New companies are coming to the Dow Jones
The Dow Jones Industrial Average will see some coming and going this week. Chipmaker Nvidia will replace its rival Intel on the stock index, and the paint company Sherwin-Williams will sub in for the chemical giant Dow.
The Dow is made up of 30 companies at a time, and the committee that decides on that list tries to represent key parts of today’s economy.
So, in the case of artificial intelligence leader Nvidia taking Intel’s place, “basically they’re swapping the new market leader in semiconductors for the old market leader,” explained John Blank, chief strategist at Zacks Investment Research.
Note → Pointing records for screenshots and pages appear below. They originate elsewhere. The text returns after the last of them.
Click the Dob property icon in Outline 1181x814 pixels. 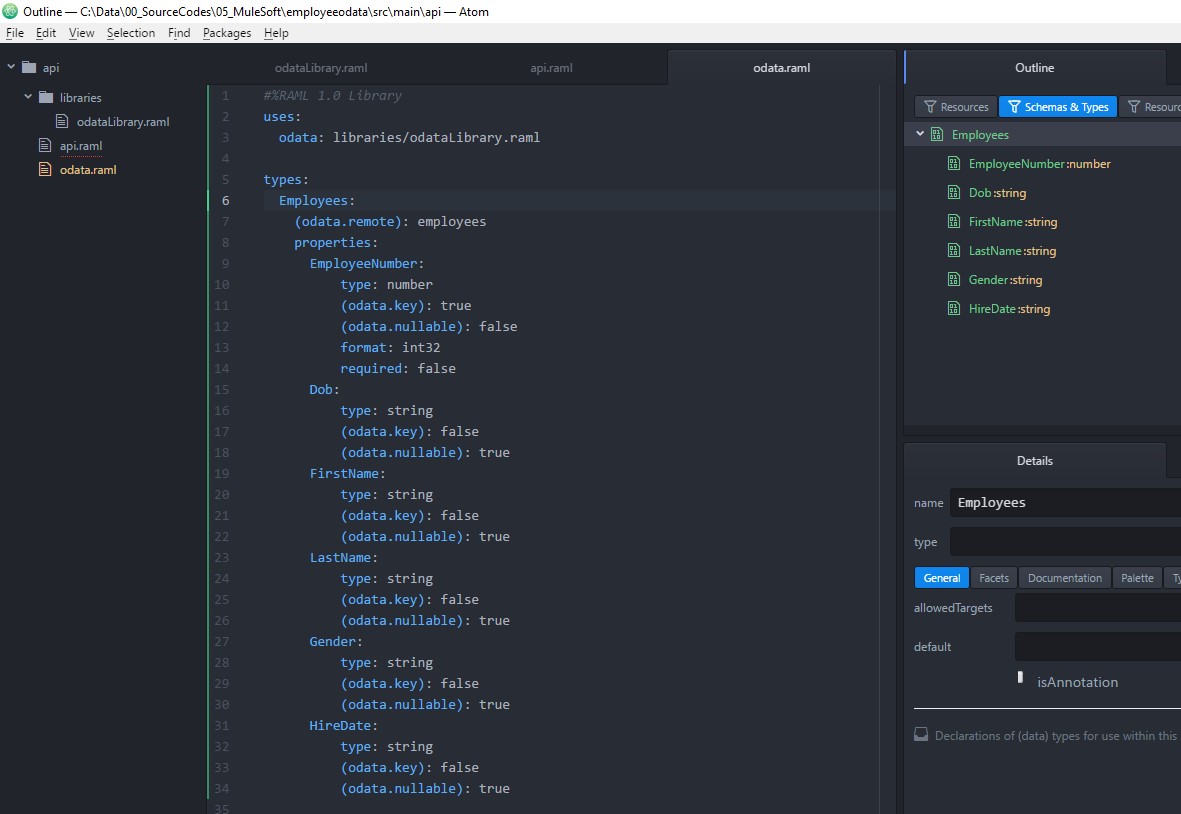point(954,193)
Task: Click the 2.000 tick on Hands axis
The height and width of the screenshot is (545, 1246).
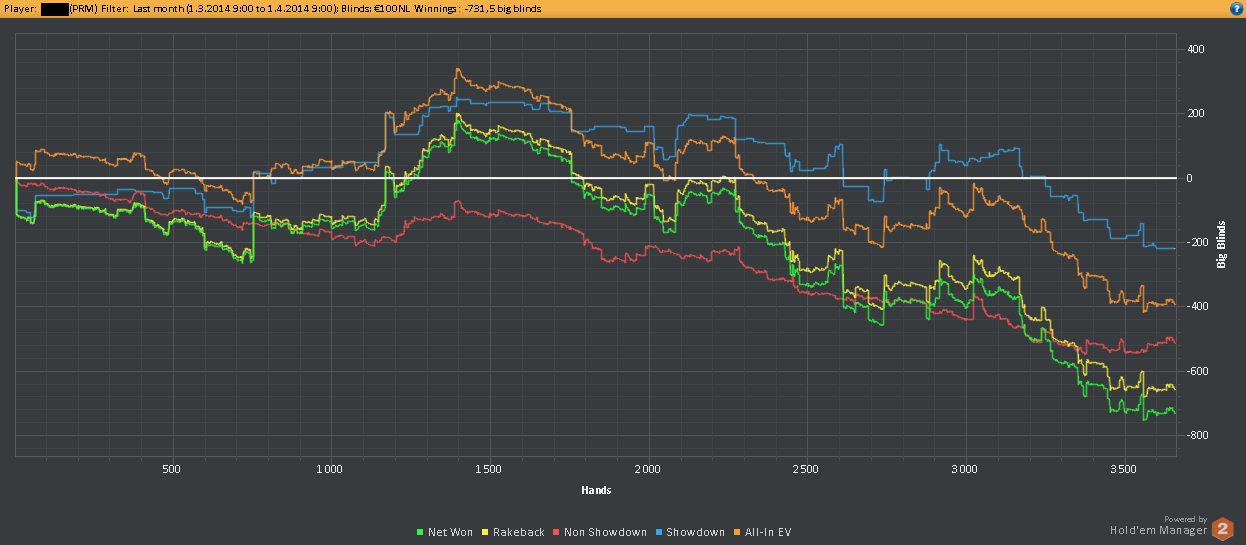Action: tap(648, 468)
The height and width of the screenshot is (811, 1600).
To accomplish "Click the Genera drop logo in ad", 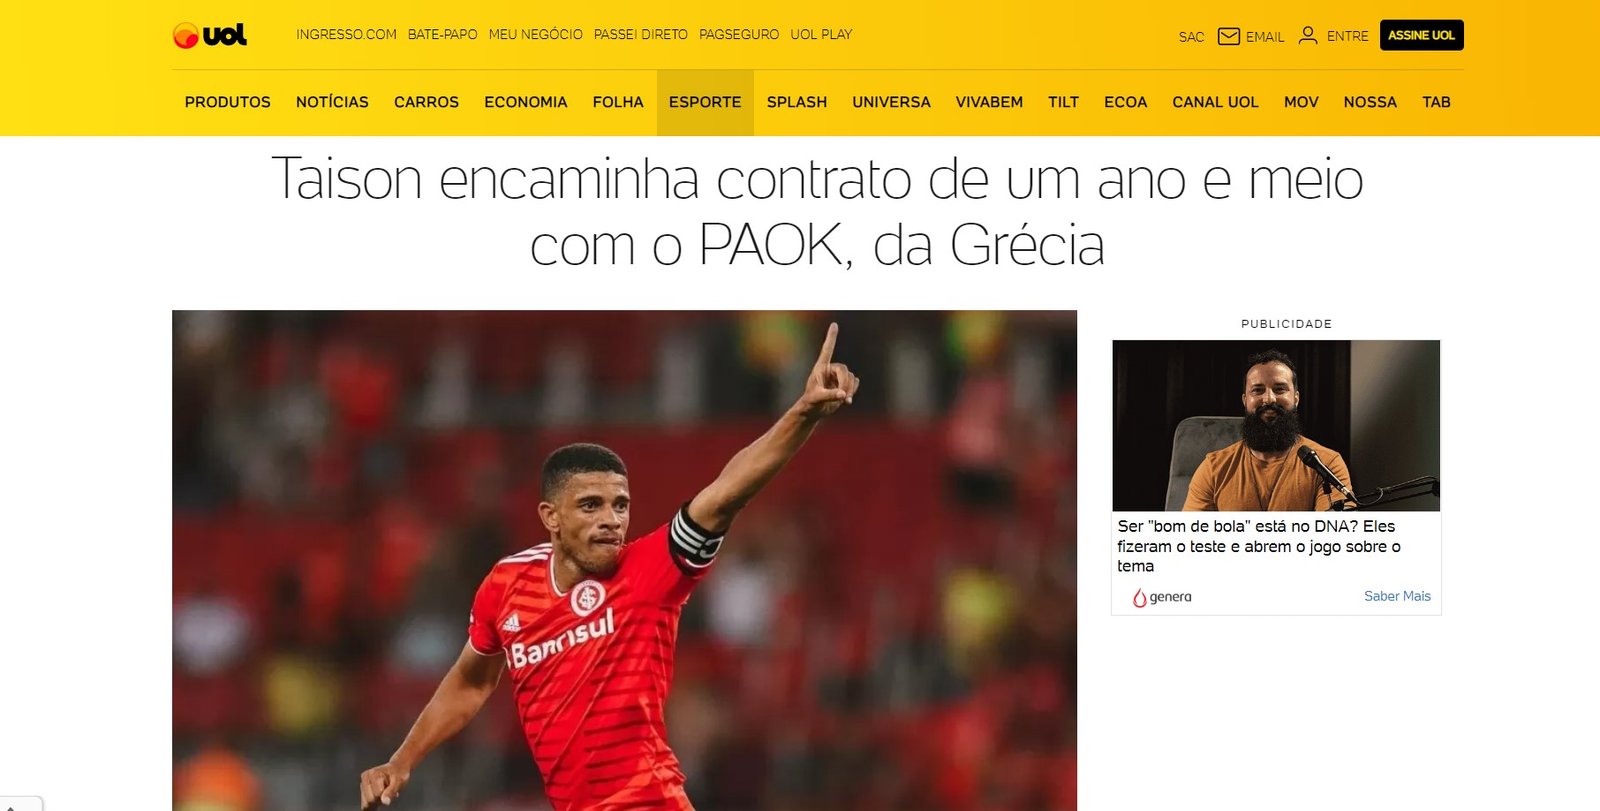I will (x=1139, y=597).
For these companies, he said getting tapped to join a major index is like being invited into an exclusive club. “It does indicate economic health” — and economic relevance — “of the company,” he said.
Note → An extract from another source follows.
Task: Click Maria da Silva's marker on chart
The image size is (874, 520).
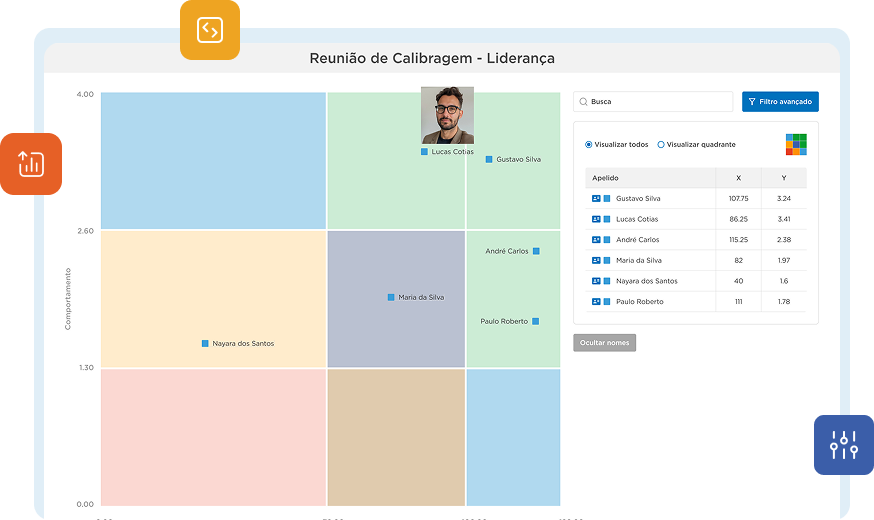Action: coord(392,297)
Meanwhile, getting subbed out of the Dow “is a real kick in the pants,” said Hilary Kramer, chief investment officer with Greentech Research.
Getting dropped from a major index isn’t great for a company’s image or its stock value.
“The way we buy stocks today, instead of investing in individual stocks, we tend to buy ETFs,” said Kramer.
She’s referring to Exchange Traded Funds, or baskets of stocks, “which mirror indexes.”
It’s not just bad publicity when a company gets replaced, Kramer added. Fund managers then dump that stock from their portfolios en masse to make room for the new addition.